▶ Brief:
From the line with "Click the 'Absolute" through the last line of the records below, both ends included, transcribe only those lines, exactly, and omit the pictures.

▶ Excerpted records:
*** Begin section ***

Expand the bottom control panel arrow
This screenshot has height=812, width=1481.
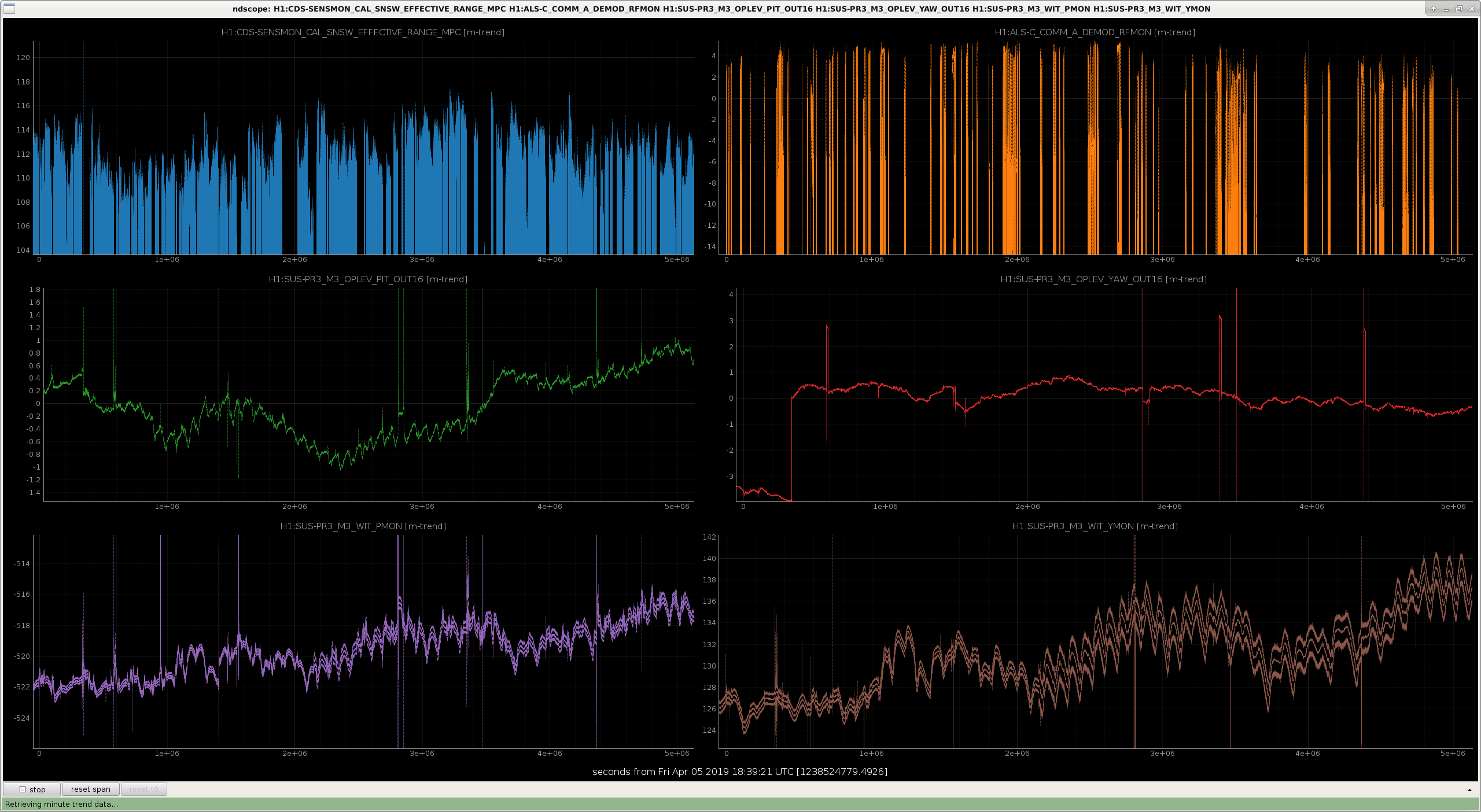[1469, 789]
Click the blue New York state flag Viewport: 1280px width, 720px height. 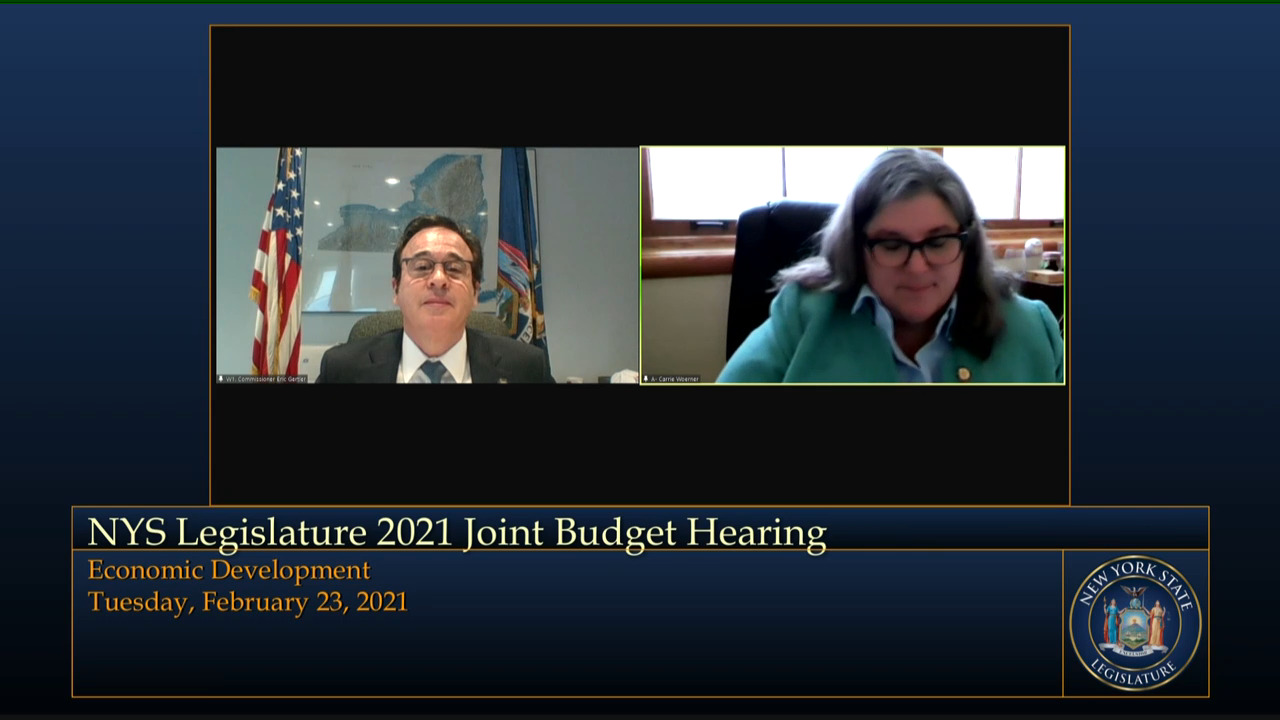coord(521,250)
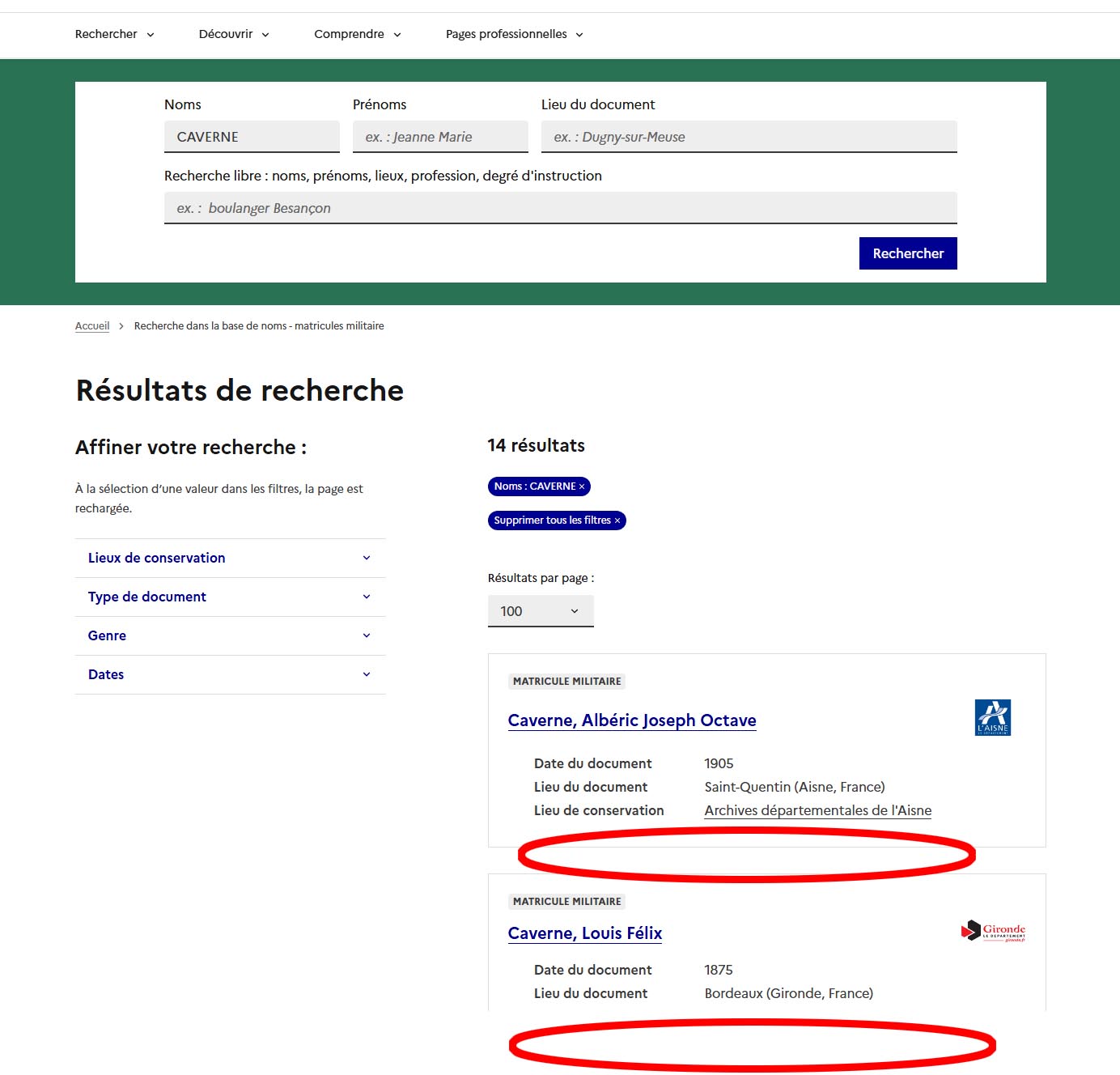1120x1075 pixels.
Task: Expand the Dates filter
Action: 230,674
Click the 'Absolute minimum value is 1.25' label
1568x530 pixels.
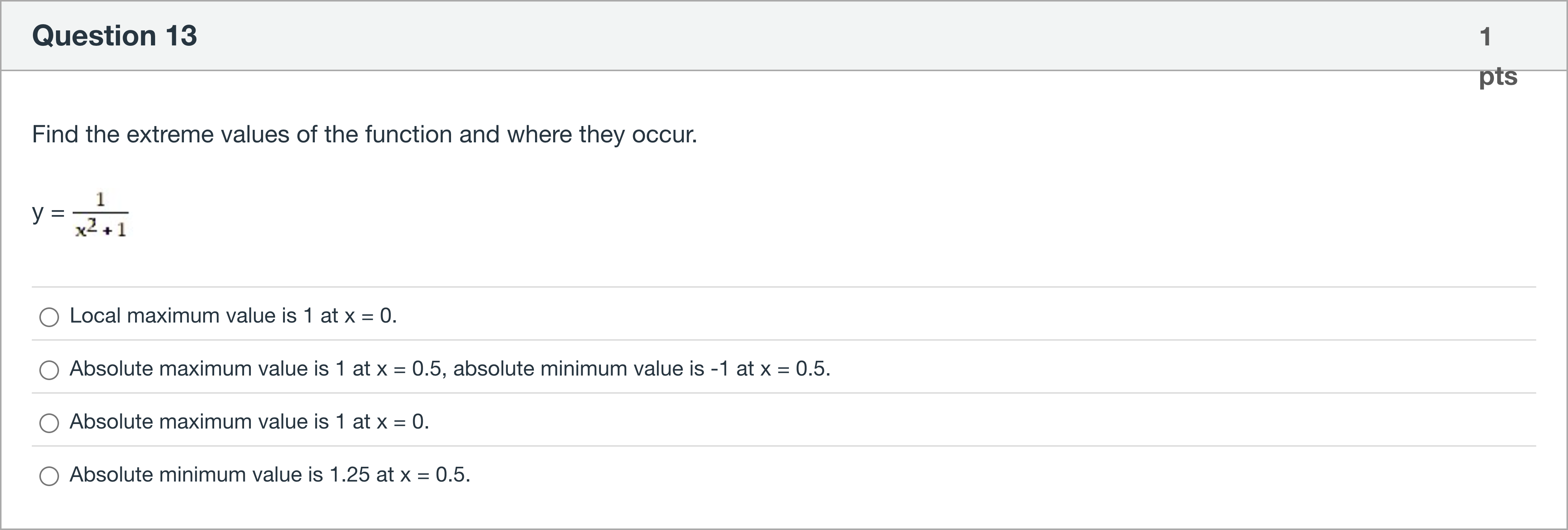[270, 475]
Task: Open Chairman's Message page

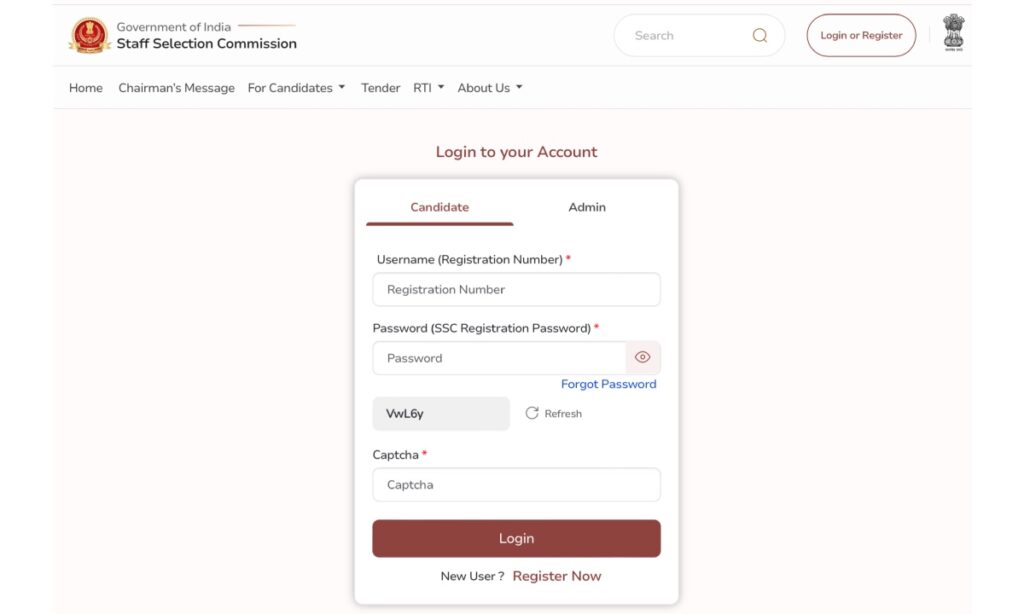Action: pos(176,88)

*** End section ***

▶ Finished task:
Click the 'Absolute minimum value is 1.25' label
1568x530 pixels.
[270, 475]
Task: Open Chairman's Message page

Action: pos(176,88)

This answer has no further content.